What behaviors can be prevented?

  • Spray behavior (about 90% prevention)
  • Reduction in urine odor
  • Aggressive behavior

When should I neuter my cat?

At PetLife, we perform castration from around 5 to 6 months of age, when the cat reaches sexual maturity. The testicles develop near the kidneys within the abdomen and normally descend into the scrotum by about 2 months of age. If both testicles descend normally, castration can be done with a single incision. If either testicle fails to descend to the scrotum and remains in the abdominal cavity or groin, it is called cryptorchidism. In this case, we recommend castration particularly because there is a high possibility that undescended testicles will become tumors. In cats diagnosed with cryptorchidism, there will be two incisions, and depending on the situation, we may suggest that your pet stays in the hospital for one night.

What is included in the castration cost?

Blood test on the day of surgery, X-ray examination, fluids, surgery fee, hospitalization fee (if necessary), cone.

*Please contact us as the cost varies depending on the weight of your cat and condition of the testicles.

What is the flow of surgery?

Dinner by 21:00 the day before. No snacks after this but it’s OK to drink water.

On the day around 7:00, refrain from giving water

9:30 Visit the hospital without eating breakfast (check-in)

Blood test, X-ray test

Surgery, fluids

Pick-up during evening consultation hours (around 5pm)

Rest for about a week with the collar (cone) on so as to prevent your pet from licking the wound.

Visit the hospital to check the wound after 7-10 days.

After surgery…?

For the next 2-3 days, your pet may be quieter than usual, but that’s okay, please let them rest at home. It is okay to feed them as usual. Please don’t allow your pet to lick the wound, and keep the cone/collar on for a week. It is important that your pet doesn’t lick the affected area or get it wet.
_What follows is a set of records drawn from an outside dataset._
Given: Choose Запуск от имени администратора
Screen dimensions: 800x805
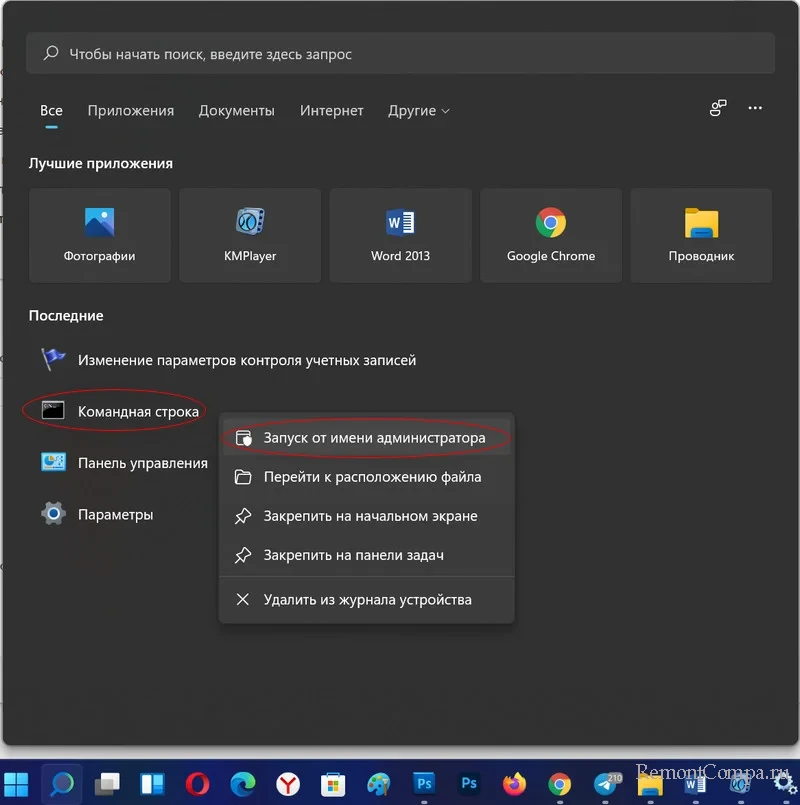Looking at the screenshot, I should click(x=373, y=438).
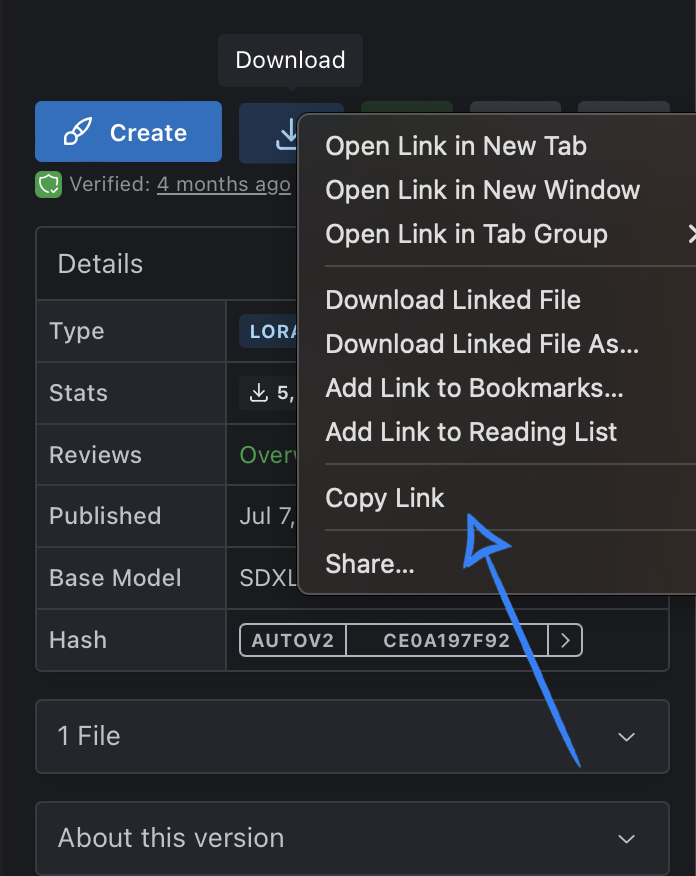Open the Open Link in Tab Group submenu
The height and width of the screenshot is (876, 696).
(467, 234)
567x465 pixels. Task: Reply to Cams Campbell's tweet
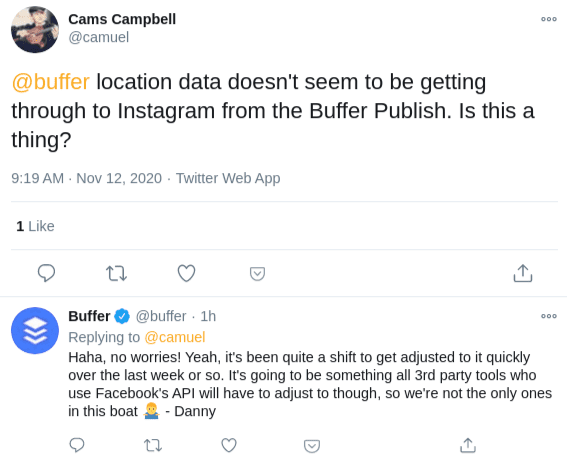[46, 273]
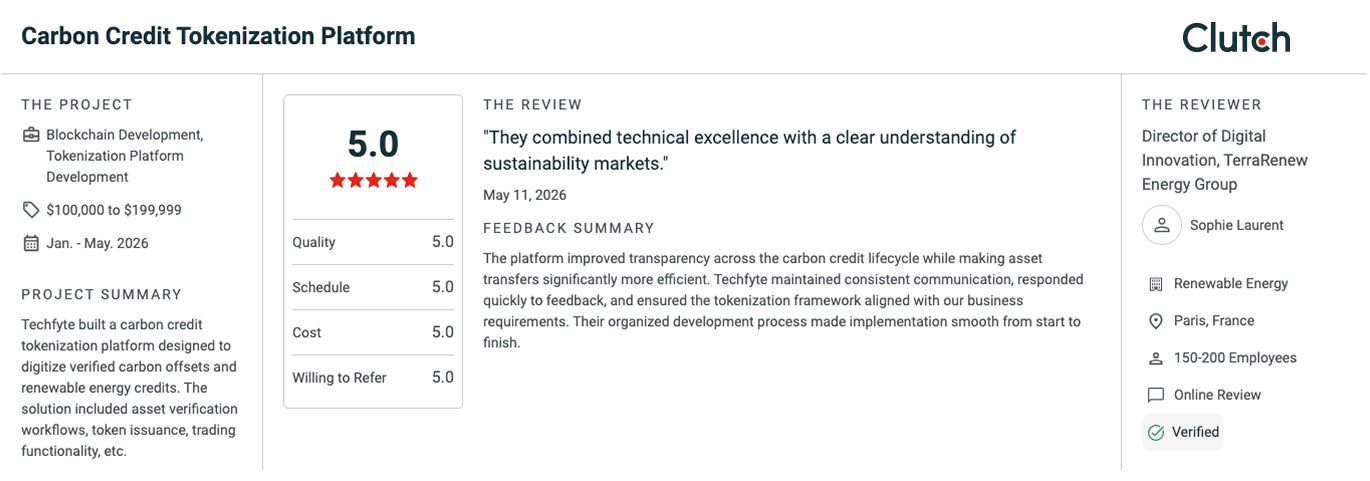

Is it easy to gain weight after surgery?

In addition to the fact that a cat’s growth rate begins to slow around the time they are ready for surgery, your pet may be more likely to gain weight due to the impact of neutering on your cat’s metabolism, which affects how much food they eat. Within 2 days of the procedure, your cat’s appetite may increase by up to 20%! This means your cat’s daily calorie intake must be managed carefully post surgery, and as kitten food is very high in calories, switching to adult cat food or a low calorie post-neuter product is a good idea.